**MATERIAL FOR THIS TASK**

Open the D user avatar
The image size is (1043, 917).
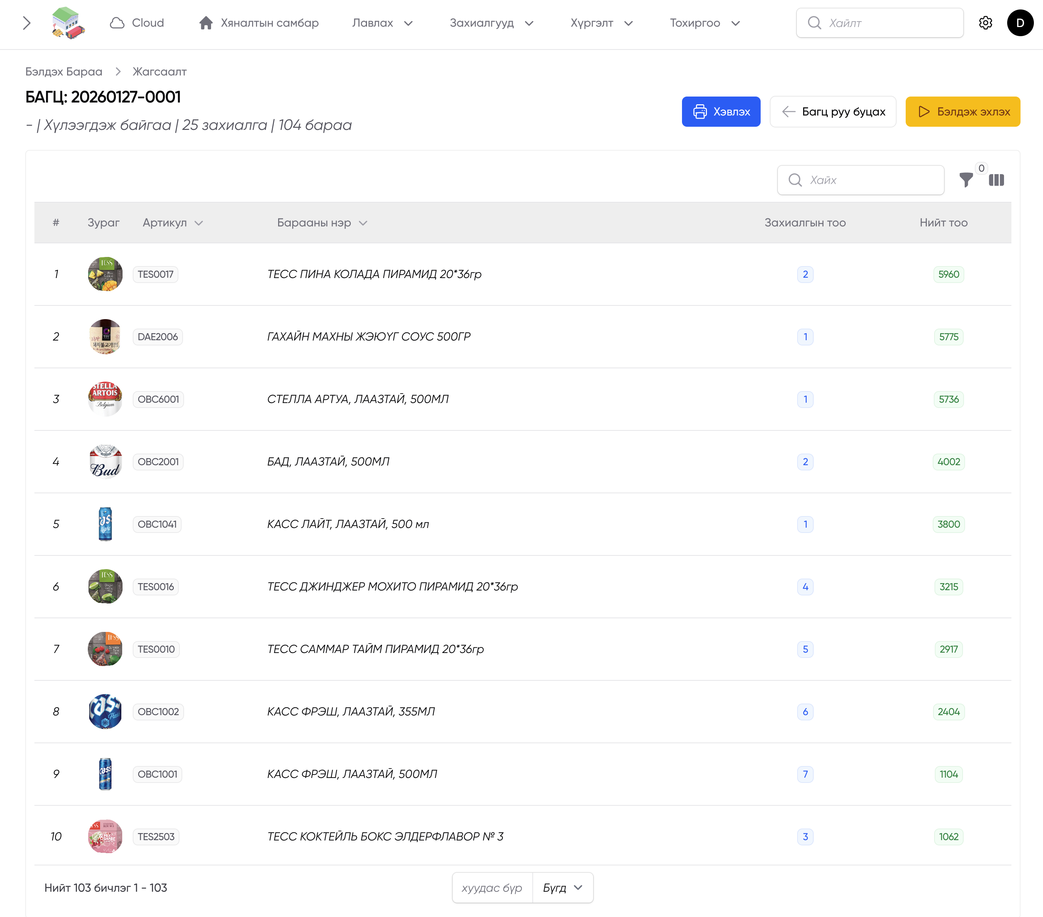click(x=1020, y=23)
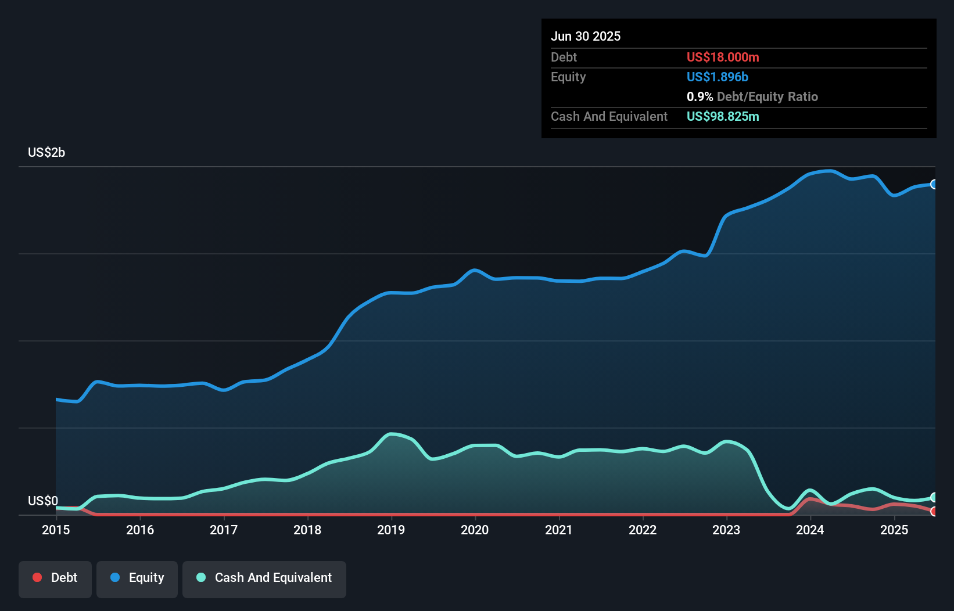Click the US$1.896b Equity link
The width and height of the screenshot is (954, 611).
tap(718, 77)
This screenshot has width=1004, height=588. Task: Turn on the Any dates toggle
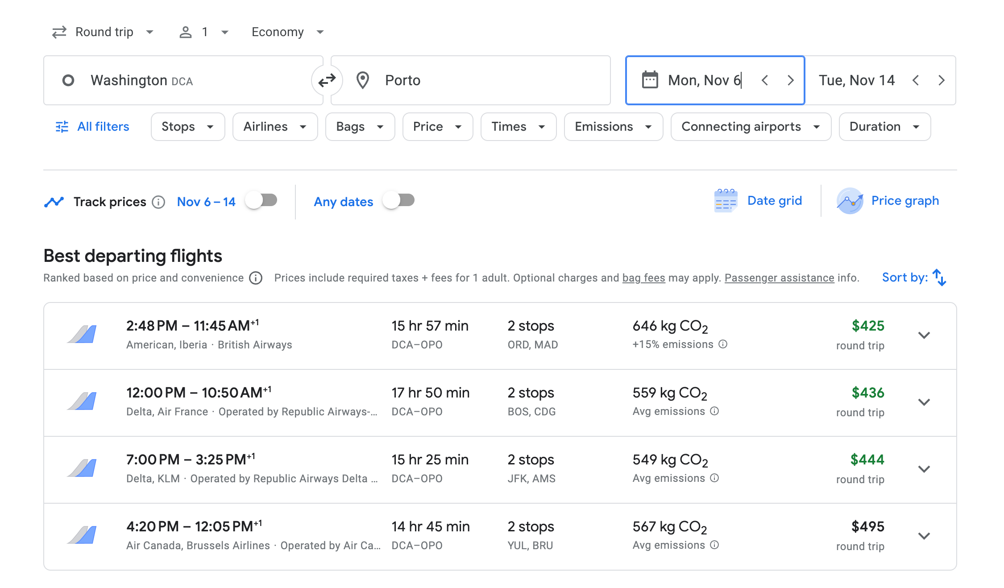click(x=399, y=200)
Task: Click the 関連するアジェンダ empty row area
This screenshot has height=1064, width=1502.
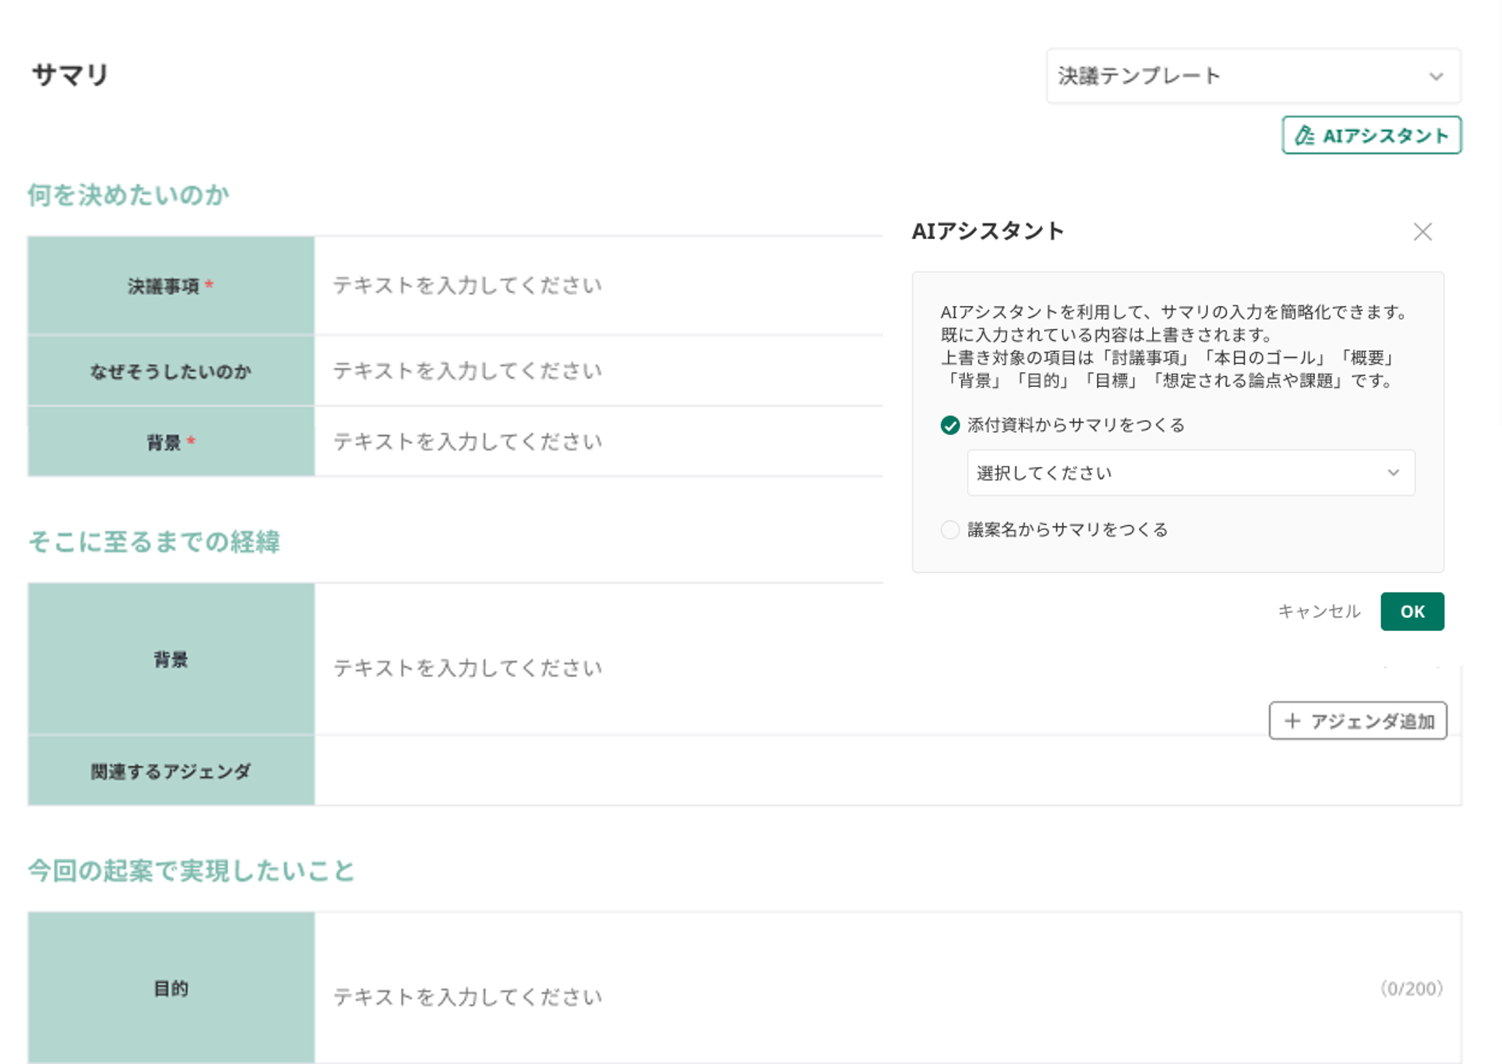Action: click(786, 771)
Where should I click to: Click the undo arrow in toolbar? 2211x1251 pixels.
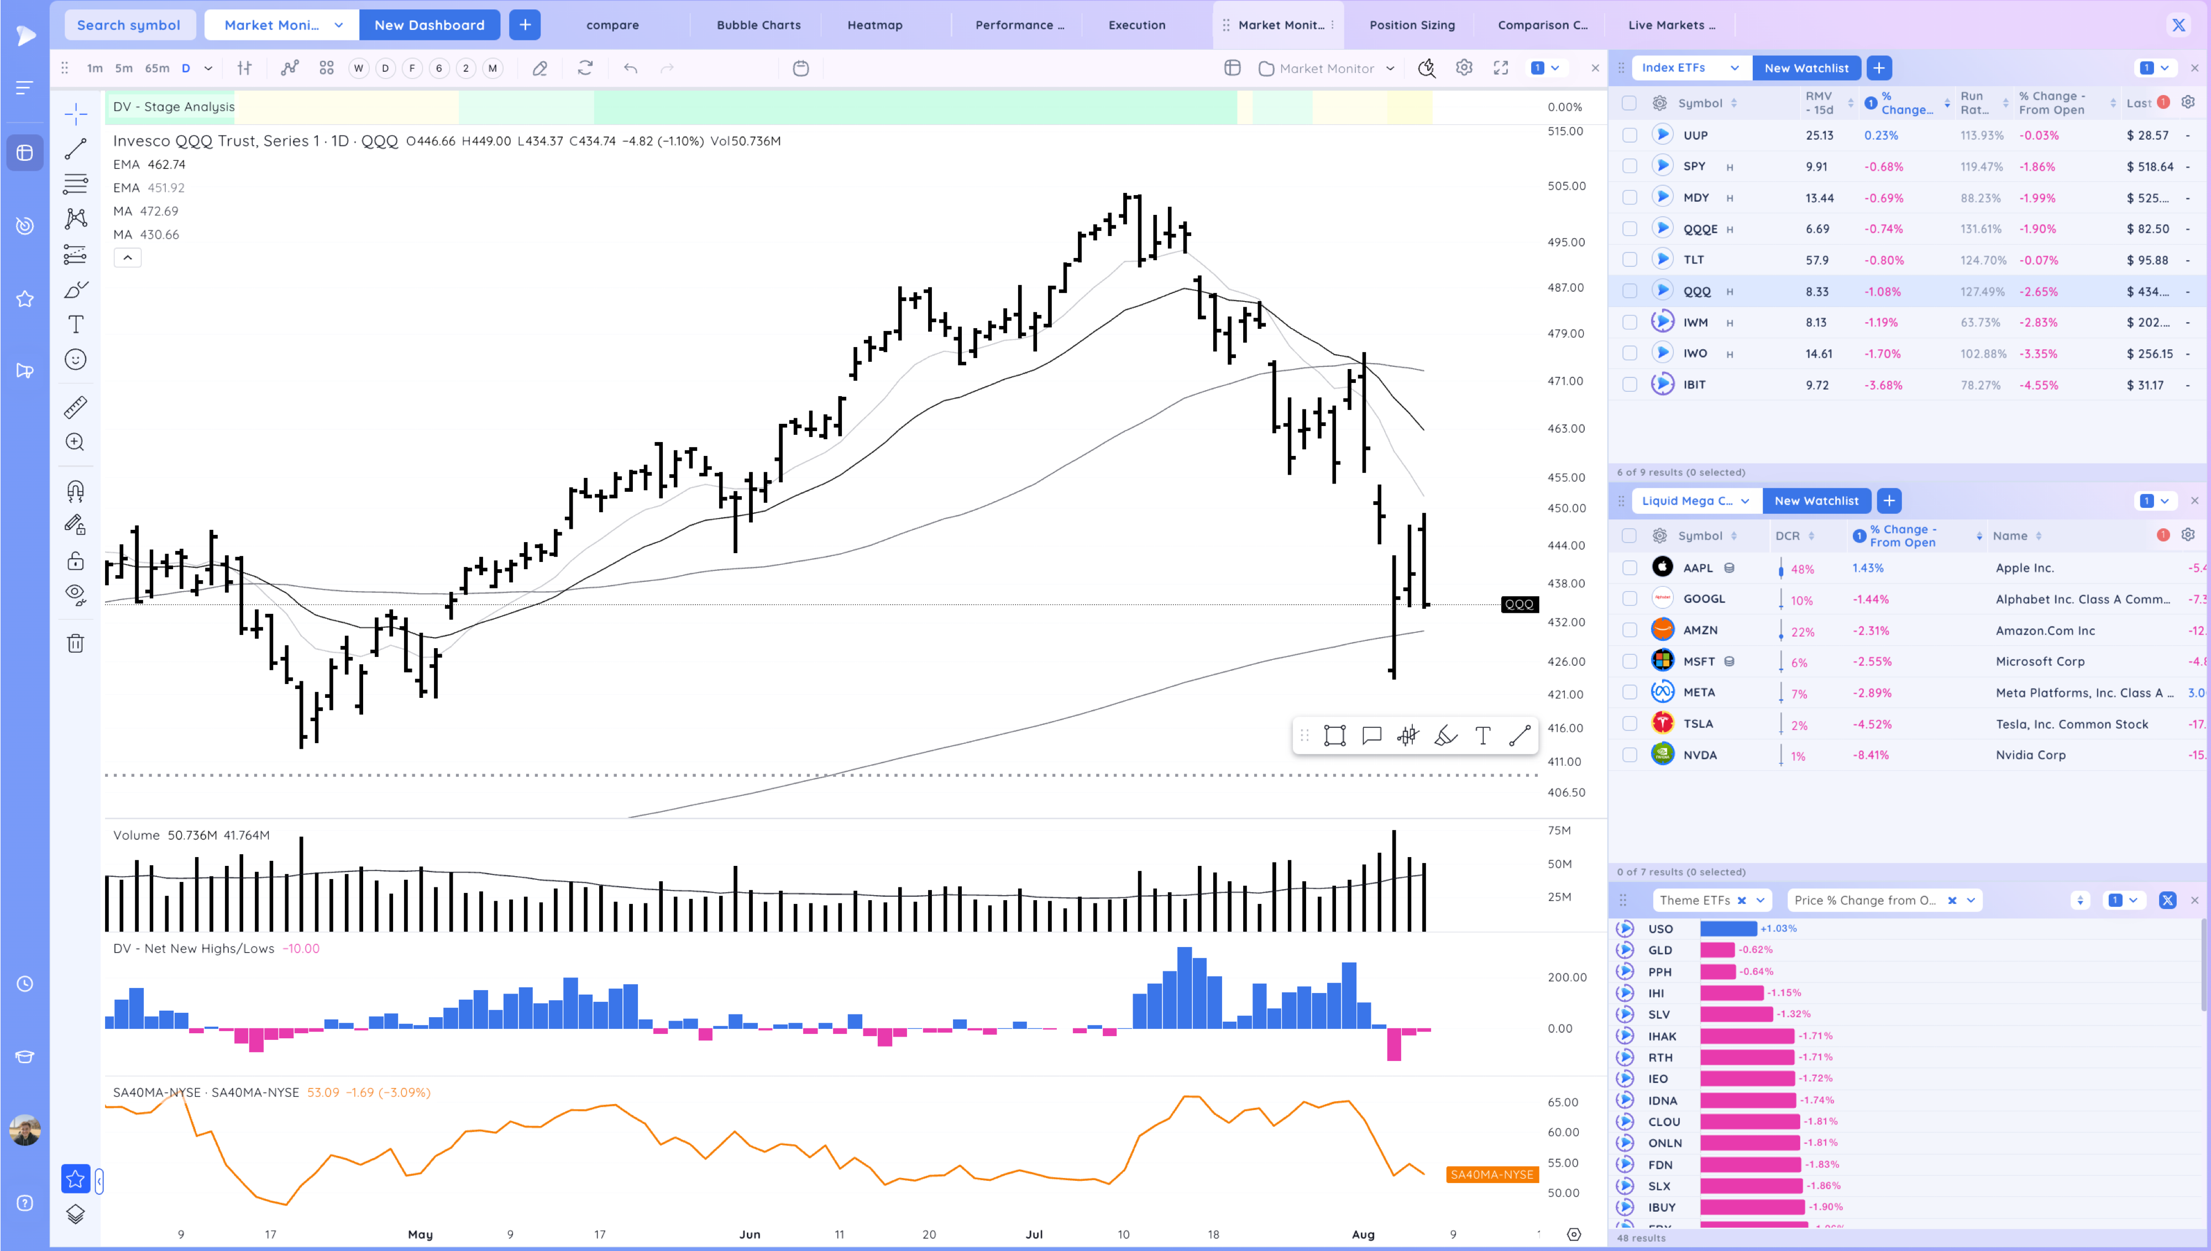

**ASSIGNED TASK**
Only the lines from the one containing "This screenshot has height=1064, width=1502." through the end of the records above should be retyped, exactly as they stand, with any pictures left out.

**ANSWER SECTION**
This screenshot has height=1064, width=1502.
Action: click(786, 771)
Where should I click to: Click the undo arrow in toolbar? 2211x1251 pixels.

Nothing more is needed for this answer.